Artists and Contributors

Teow Yue Han portrait picture

Teow Yue Han

Born in 1987, Singapore, Teow Yue Han received a BFA in Digital Filmmaking at the School of Art, Design and Media, Nanyang Technological University (2012). He later pursued an MA in Fine Art Media at Slade School of Fine Art, University College London (2016), where he was a recipient of the 2016 Julian Sullivan Award. Teow Yue Han’s works explore the interface between video, performance art and technology. He is interested in the way new technologies such as smart cities or artificial intelligence are shaping society, culture and the urban landscape. He creates situations where gestures and social interactions that are informed by these technologies can be interrogated, rehearsed and renewed. Teow is a core member of INTER—MISSION, an art collective focusing on art and technology. He lives and works in Singapore.



INTER—MISSION is an art collective dedicated to discourses of technology in art initiated in 2016 by Urich Lau and Teow Yue Han. Focusing on interdisciplinary and collaborative works in video art, audiovisual, performance, installation and interactive art. The collective aims to inhabit the gap between technologically engaged artworks, artists and audiences.

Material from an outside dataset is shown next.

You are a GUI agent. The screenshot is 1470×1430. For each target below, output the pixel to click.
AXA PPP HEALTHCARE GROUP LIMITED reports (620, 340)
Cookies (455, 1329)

INTER—MISSION builds transnational networks to promote sustained dialogue and engagement with media practices. It creates a space that encourages collaboration, reflection and participation in our ever-changing technological environment through interactive performances, installation, video screenings, international and interdisciplinary dialogues, and knowledge sharing.

Noah Raford portrait picture

Noah Raford

Noah Raford is the Chief Operating Officer (COO) and Futurist-in-Chief of the Dubai Future Foundation. He was also a former advisor on futures, foresight, and innovation in the UAE Prime Minister’s Office, and is currently the Acting Executive Director of the Musem of the Future. Raford is part of a team that identifies emerging opportunities, strategic partnerships, and future initiatives for the Government of Dubai. He is responsible for overseeing the Dubai Future Foundation’s thought leadership activities, including its design research, trend analysis, policy studies and overall strategic direction. He also oversees many of the Foundation’s initiatives and projects, such as the Museum of the Future, the Dubai Future Academy, and the Mohammed bin Rashid Center for Accelerated Research, and others. He lectures and speaks widely to a large variety of audiences around the world.

Adeline Setiawan portrait picture

Adeline Setiawan

Adeline Setiawan is an anthropologist and entrepreneur. She is the co-founder of Saturday Kids, a curiosity school for children to learn how to create with code, design, engineering and empathy, and co-founder of FabCafe Singapore, a cafe in ArtScience Museum Singapore where people can explore creating with digital fabrication tools such as 3D printing and laser cutting while enjoying a cup of coffee. Adeline is Co-Founder of SO-FAR.